フェンリルはいろいろ耐えながらも好きなようにさせた


大樹や八重の匂いを確かめるように鼻先を寄せた。

フェンリルは魂の匂いでその者の状況がわかる。

保護対象の状況確認は怠れない。


が、大樹はくすぐったそうにくすくす笑い、

撫でまわし、

八重は、今度は興味津々でリオンをじっと見つめている。

(急にどうしたのだろう)と心配になっていると、

「わんわん……かわいいね!」

そして、リオンを見つめて、ふにゃっと笑った。


リオンの心臓がどくんと跳ねた。

(わ、我は犬ではない……神獣フェン…‥だめだ)

理性よりも先に、体が動く。


尻尾が勝手に振れてしまう。

次の瞬間――体が勝手に動いた…


ドサッ


リオンはその場に伏せ、

尻尾をぶんぶん振り始めた。


「クゥゥン……!」


精霊たちがざわめく。

「リオン様が……!」

「幼子に……!」

「完全にメロメロだ……!」


***


リオンはそっと大樹と八重に触れた。

その仕草は、

まるで“壊れ物を扱うかのように。


さんざん戯れ、自己紹介をしてないことに今更気づいたリオン。

怖がらせないように自己紹介する。


「……小さきもの達よ。

私はそなたたちを守るために、ここへ来た。

神獣フェンリルの名をリオンという」


「しゅごい!しゃ、しゃべった……!」

「しゅごい!わんわん!」

フェンリルはくすっと笑うと、

リオンは大樹の方へ視線を向ける。

そして優しく話し出した。


「私は、これからそなた達をどんなことからも守ろう。

種族は違うが、兄のように思ってくれればいい」


「おれが、このこの…おにいちゃ……だぞ……?」

舌足らずな声で必死に言う大樹。

リオンはふっと微笑むように目を細め、

大樹の頬をぺろっと舐めた。


「……知っている。

そなたはこの子の“兄”だ。

だからこそ、私はそなたも支えたい」


「兄とは、時としてつらい時も妹も守るものだ。

でも、その兄は誰が守ってくれる?」


(この幼い体に、こんなにも強い心が宿っているのか……

妹を守ろうとするその想い。

その想いこそ、兄の証だ。

……ならば私は、その兄を守る兄になろう)


「だから、私がそたなを守ろうと思う。

そなたたちの2人の兄となろう」

大樹は目を丸くした。


「……おれも…まもってくれりゅ……の?」


「そなたが妹を守りたいと思うその気持ち。

その心を、私は守りたいと思う。

だから、兄だからとなんでも我慢せず、力をぬけ。

われがいる。

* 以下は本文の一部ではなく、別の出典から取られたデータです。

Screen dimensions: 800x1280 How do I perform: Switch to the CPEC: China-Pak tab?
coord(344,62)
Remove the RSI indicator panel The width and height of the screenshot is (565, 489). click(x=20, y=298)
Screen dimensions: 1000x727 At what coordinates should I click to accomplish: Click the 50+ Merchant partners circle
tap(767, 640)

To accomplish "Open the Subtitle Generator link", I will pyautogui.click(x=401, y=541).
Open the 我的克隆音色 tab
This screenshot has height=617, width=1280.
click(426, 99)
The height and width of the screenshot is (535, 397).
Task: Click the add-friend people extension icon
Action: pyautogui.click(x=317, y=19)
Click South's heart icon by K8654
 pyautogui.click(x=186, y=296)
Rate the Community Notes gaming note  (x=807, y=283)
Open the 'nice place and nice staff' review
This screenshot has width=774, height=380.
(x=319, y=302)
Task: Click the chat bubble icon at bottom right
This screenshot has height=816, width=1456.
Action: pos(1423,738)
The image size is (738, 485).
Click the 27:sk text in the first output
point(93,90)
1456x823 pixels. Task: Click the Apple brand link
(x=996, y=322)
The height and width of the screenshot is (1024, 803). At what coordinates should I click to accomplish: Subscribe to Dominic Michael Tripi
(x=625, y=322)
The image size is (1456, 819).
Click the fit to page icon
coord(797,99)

安心せよ」


大樹は、うれしくて思わず涙が出そうになった。

「あ、ありがとう。りおんにいちゃ……」


思わすリオンにおでこを付けてお礼を言った。


そんな大樹の様子をみて、

八重は大樹の胸の中で笑った。


「おにいちゃ……わんわん……すき……」

「わんわんも、おにいちゃ?」

とリオンに話しかける。


リオンの尻尾が、ぶんぶんと勢いを増す。

「……あぁ。そなた2人を守る兄となろう。

これからよろしく頼む。

私も、そなた達が大好きになったぞ」


そうして2人と1匹で笑いあった。


まわりが

「よかったねー」

「お兄ちゃんが出来てうれしそうだねー」

「リオンさまも嬉しそうだ」


などと、言葉では聞こえないが、

言語的に聞き取れないが、

そんなまわりからの暖かい感情を向けられているようで

大樹は少し気恥ずかしくなったのだった。


こうして――

神界の園から送り出された若きフェンリル、リオンは

八重と大樹を見た瞬間、その可愛さにメロメロになり、

兄として保護本能を爆発させ、鉄壁の守りを誓った。


世界が求めた幼子達と、神獣フェンリル。

三人の物語は、ここから静かに動き出すのだった。


***


(やばい!2人の兄となった、初日からデレが止まらない…)


現在、リオンのお腹あたりで埋もれるように

大樹と八重が笑いながらもそもそ動いている。


何をしているのかと気になってみてみれば…。


八重と目が合い、リオンに向かってふにゃっと笑った。

瞬間、リオンのハートは完全に爆発した。


「クゥゥン……!」


リオンの尻尾が、

ぶんっ!ぶんっ!ぶんっ!!

と、音が出そうな勢いで振られる。


(やばい!うちの妹かわいすぎるっ!)


大樹も、つい手を伸ばす


大樹も、幼児の体でよちよちしながら

背中側に移動してリオンの背中に倒れこむ。


「……ふわふわ~きもちい~むふ~うふふ~……」


よくわからないが喜んでいるようだ。

今度は大樹の方の様子を見ようとして振り向くと、

大樹と目があい、満面の笑みを向けられた。


リオンはまたしてもハートが爆発した。

(これは、身がもたん……)


嬉しさのあまり、

その場でごろんと横倒しになれば、

大樹と八重が驚きながらも、

リオンの胸元の毛をわしゃわしゃ撫でまくる。


リオンは完全にとろけた顔になり、

喉をゴロゴロ鳴らし始めた。


「クルルル……クゥゥン……」


八重は撫でまわすだけでもものたりなくなり、

その胸元にぽすんと飛び込んで、

ふわさら毛に顔をうずめる。


「わんわんにいちゃ……あったかい……しゅき!」


大樹もつられて、

リオンの首元にぎゅっと抱きついた。


「にいちゃ、おれも……すき……」

リオンは幸せすぎて、

尻尾が地面に当たってバシバシ音を立てている。


その光景を見ていた精霊たち。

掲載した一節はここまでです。